2. The method of claim 1 , wherein the transporting includes depositing metal onto the metal layer on the substrate.
3. The method of claim 1 , wherein the transporting includes removing metal from the metal layer on the substrate.
4. The method of claim 1 , further comprising:
performing iterative mask alignments in order to produce sub-100 nm lines with sub-100 nm spacing.
5. The method of claim 4 , further comprising:
performing iterative mask alignments in order to produce sub-100 nm lines with sub-100 nm spacing.
6. The method of claim 1 , wherein the applying of controlled pressure to the electrolyte in the passageways to curve a surface of the membrane includes forming a concave portion of the membrane that focuses the applied electric field to a center of the concave portion.

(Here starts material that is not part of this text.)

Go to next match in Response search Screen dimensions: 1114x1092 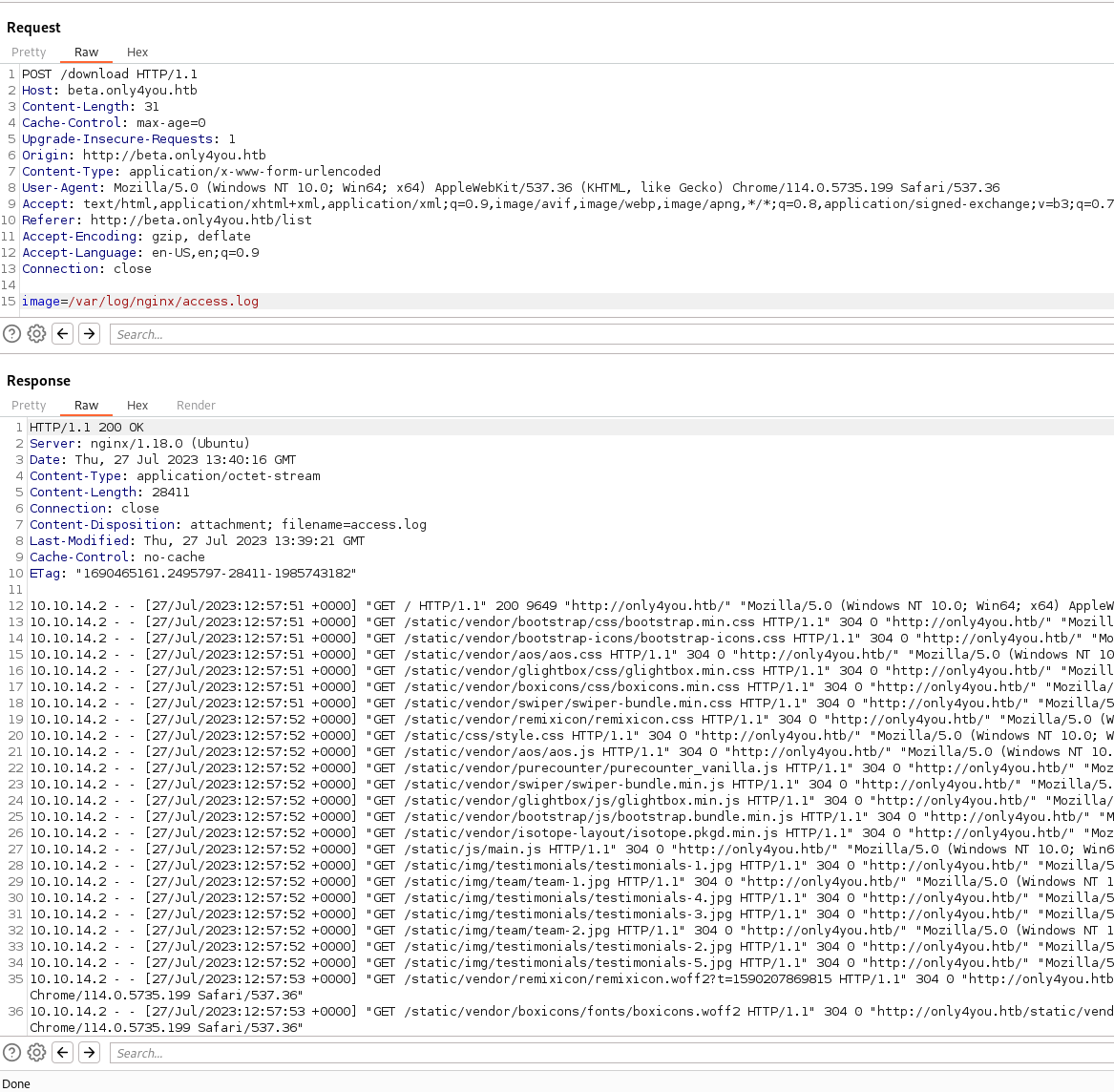(x=89, y=1052)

7. The method of claim 6 , further comprising immersing the substrate and the curved surface in a liquid, wherein the immersing of the substrate and the curved surface in the liquid includes providing de-ionized water located between the conductive layer and the concave portion.

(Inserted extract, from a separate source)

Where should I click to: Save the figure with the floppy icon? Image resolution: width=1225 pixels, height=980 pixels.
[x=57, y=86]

8. The method of claim 7 , wherein the conductive layer includes an electrically conductive material, and wherein the method further comprises applying an electrolyte to a surface of the membrane distal to the conductive layer.
9. The method of claim 8 , wherein the conductive layer includes copper, and wherein the method further comprises applying an electrolyte that includes a copper sulfate solution to a surface of the membrane distal to the conductive layer.

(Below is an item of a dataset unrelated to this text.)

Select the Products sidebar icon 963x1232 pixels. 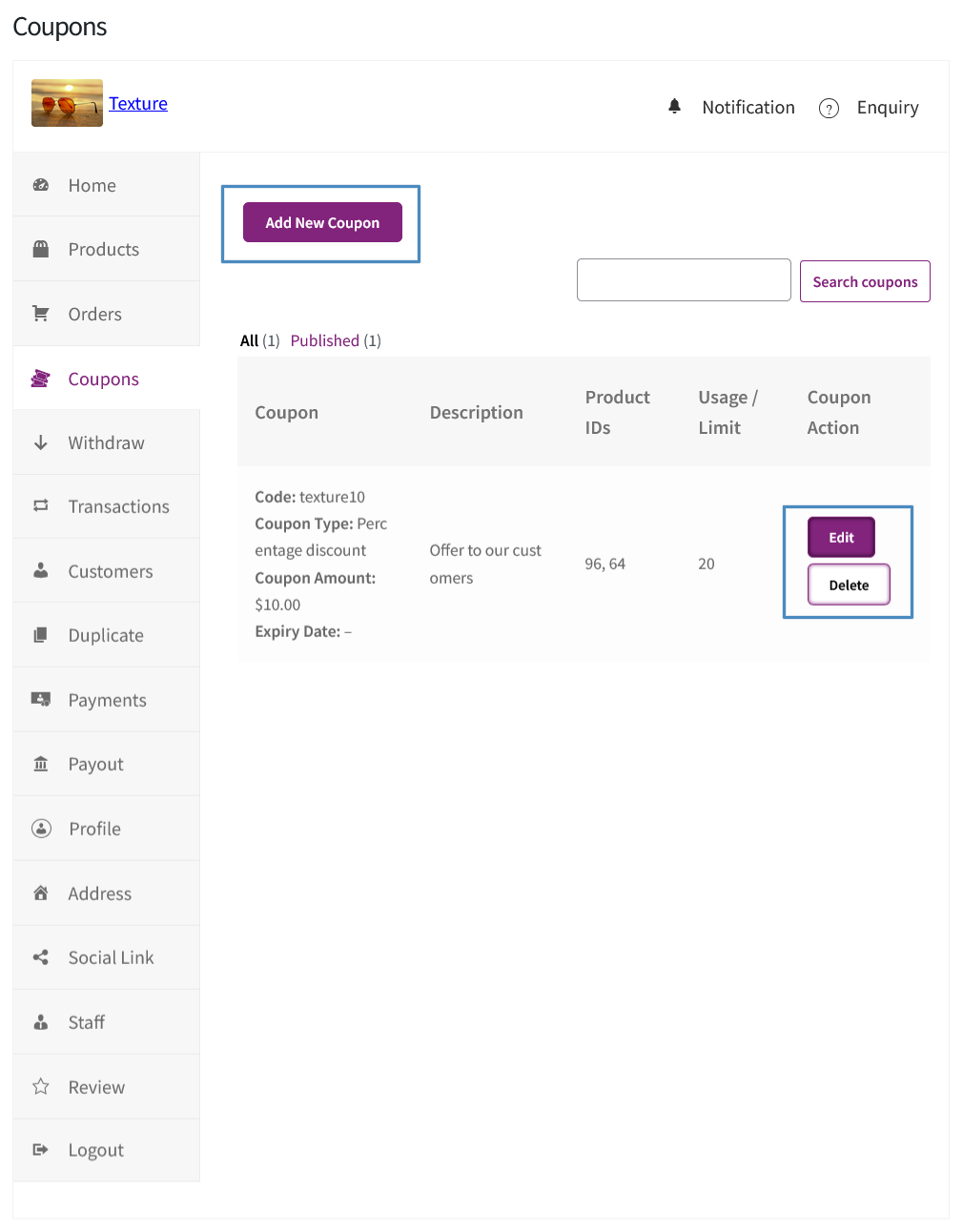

10. The method of claim 9 , wherein the membrane conducts copper ions through the membrane.
11. The method of claim 1 ,
wherein the applying of controlled pressure includes forming a convex compliant surface facing the conductive layer of the substrate;
wherein the electrolytically transporting of selected portions of the metal layer on the substrate includes immersing the substrate and convex compliant surface in a liquid; and
applying an electric field between the convex surface and the conductive layer to remove a pattern of selected portions of the conductive layer.
12. The method of claim 11 , further comprising:
planarizing the conductive layer using the membrane when the membrane is shaped as the convex compliant surface.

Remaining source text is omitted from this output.